Kutipan Terpilih

Mulai
tengah tahun 2017, sehabis Presiden mengunjungi PT Badan Usaha Milik Rakyat
(BUMR) Pangan Terhubung di Sukabumi, jagad pertanian ramai dengan perbincangan tentang “korporasi petani”. Sebelumnya, sudah
lebih dari lima dekade, kita hanya mengenal konsep “kelembagaan petani” yakni kelompok tani dan Gapoktan.
Presiden
menyebut "korporasi petani" sebagai sebuah bentuk manajemen baru
dalam pengelolaan agribisnis terutama padi. Hal ini semakin menguat ketika
dibahas dalam Rapat Terbatas (Ratas) yang khusus membahas bagaimana
"Mengkorporasikan Petani". Bayangan tentang korporasi lebih kurang adalah suatu usaha secara
menyeluruh dari mulai pengolahan sampai penjualannya, termasuk pengemasan yang
modern. Selain itu,
pada level on farm, usahatani padi
juga dijalankan dengan melibatkan IT untuk mengetahui lokasi lahan, kondisi lahan,
termasuk sistem pemasarannya secara daring.
“Korporasi” (corporation)
adalah “.... a company, a group of people or an
organization authorized to act as a single entity (legally a person) and recognized as such in law”. Beberapa kata kunci untuk menjelaskan nya adalah:
business, company, firm, enterprise,
organization, establishment, corporate body. Dalam Kamus Besar Bahasa
Indoneisa (KBBI) “korporasi” adalah badan usaha yang
sah; badan hukum; perusahaan atau badan usaha yang sangat besar atau beberapa
perusahaan yang dikelola dan dijalankan sebagai satu perusahaan besar. Kata corporate biasa digunakan
untuk menggambarkan sebuah perusahaan besar atau induk perusahaan.

Soal Latihan
Tolong lanjutkan tulisan tentang korporasi petani di atas, mulai setelah kalimat terakhirnya.

Baris yang Disediakan

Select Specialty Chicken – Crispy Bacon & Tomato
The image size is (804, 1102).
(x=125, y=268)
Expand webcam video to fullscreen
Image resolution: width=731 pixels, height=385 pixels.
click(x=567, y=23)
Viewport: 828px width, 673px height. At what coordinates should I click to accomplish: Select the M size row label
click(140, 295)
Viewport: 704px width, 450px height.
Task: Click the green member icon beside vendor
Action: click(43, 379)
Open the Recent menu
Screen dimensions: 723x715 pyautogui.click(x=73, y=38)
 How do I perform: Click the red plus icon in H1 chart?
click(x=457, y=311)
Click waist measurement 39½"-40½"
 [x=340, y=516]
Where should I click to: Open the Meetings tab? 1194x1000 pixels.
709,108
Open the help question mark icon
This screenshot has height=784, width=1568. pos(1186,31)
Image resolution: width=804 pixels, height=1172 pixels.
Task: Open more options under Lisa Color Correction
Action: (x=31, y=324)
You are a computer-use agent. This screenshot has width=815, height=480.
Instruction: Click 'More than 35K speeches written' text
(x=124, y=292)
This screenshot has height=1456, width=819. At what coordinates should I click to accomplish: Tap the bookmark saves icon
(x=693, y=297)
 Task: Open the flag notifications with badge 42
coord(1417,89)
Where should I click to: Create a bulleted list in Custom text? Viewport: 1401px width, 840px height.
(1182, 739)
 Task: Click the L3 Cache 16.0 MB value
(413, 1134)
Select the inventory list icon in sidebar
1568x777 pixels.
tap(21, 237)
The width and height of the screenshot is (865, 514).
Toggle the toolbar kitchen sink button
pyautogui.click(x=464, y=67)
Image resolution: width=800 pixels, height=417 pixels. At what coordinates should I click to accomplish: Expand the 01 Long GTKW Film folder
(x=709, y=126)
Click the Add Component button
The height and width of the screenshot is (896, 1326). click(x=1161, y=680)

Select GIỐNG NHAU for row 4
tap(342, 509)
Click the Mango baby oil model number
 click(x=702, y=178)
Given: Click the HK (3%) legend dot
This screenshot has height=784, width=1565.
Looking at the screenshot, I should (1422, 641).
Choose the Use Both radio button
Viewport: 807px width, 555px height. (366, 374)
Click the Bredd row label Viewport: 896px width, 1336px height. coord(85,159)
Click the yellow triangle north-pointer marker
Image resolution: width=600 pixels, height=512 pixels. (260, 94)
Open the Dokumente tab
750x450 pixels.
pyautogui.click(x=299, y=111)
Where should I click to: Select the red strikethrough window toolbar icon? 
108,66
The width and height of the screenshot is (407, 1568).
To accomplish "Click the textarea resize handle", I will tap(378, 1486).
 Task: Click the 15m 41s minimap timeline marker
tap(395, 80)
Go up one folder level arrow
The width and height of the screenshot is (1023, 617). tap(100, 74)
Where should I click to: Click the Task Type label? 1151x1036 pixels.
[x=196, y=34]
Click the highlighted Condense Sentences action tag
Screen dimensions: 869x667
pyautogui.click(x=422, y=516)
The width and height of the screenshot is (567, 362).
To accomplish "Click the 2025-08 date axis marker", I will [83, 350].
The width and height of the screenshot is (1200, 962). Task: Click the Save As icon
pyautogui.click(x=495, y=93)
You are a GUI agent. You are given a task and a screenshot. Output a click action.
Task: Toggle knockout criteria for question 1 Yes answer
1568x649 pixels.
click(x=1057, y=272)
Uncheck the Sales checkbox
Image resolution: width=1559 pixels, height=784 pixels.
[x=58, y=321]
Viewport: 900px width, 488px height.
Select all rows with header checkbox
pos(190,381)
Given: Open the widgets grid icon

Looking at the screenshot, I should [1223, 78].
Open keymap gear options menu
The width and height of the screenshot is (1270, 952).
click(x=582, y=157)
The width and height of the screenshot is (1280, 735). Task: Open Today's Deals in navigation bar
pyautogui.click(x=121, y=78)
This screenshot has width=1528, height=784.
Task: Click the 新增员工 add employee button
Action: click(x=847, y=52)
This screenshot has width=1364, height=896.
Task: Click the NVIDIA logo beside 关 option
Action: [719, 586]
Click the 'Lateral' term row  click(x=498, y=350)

Jawaban yang Diharapkan
Artinya, perusahaan tersebut merupakan perusahaan inti yang memiliki
bermacam-macam anak perusahaan di bawahnya. Korporasi biasa digunakan untuk menggambarkan sebuah perusahaan yang
besar, memiliki banyak anak perusahaan, sudah berdiri lama, terbukti tangguh,
dan telah memberikan keuntungan yang besar.
Kira-kira demikian pula lah korporasi. Korporasi nantinya harus mampu
menyediakan semua kebutuhan petani. Jika agribisnis dibagi 3 segmen, maka
gambarannya adalah:
- Di level penyedian input usahatani (off farm hulu): menyediakan benih, pupuk, modal, bahkan menyewakan lahan untuk petani.
- Di level on farm: mendampingi petani dalam teknologi, mengatur jadwal tanam, menata keserempakan kegiatan di lapang, dll
- Di level hilir (off farm hilir): menampung produk petani, mengolah menjadi lebih bernilai (misalnya beras premium), dan memasarkannya.
Satu kunci yang penting adalah keuntungan atau nilai tambah yang diperoleh
dari seluruh aktivitas bisnis tersebut haruslah dikembalikan ke petani. Ini lah
bedanya “korporasi petani” dengan hanya “korporasi”.
Pada tahap awal setidaknya, untuk mengantisipasi “penolakan” dari petani,
maka korporasi tidak bermain dulu di on farm. Biarlah on farm dipegang petani-petani
secara individual. Menanam, ngolah tanah, menyiang, memeriksa air, menyemprot,
sampai ke panen kapan; biarlah itu dikerjakan petani secara mandiri. Korporasi
cukup ambil pada segemn 1 dan 3.
Maka itu, tidak mungkin ide “korporasi” petani akan ditolak petani. Karena
itu lah mimpi petani selama ini sebenarnya, yakni ada yang mengurus off farm
hulu dan off farm hilir secara baik. Mereka tinggal kerja di sawah dan ladang
tanpa kuatir.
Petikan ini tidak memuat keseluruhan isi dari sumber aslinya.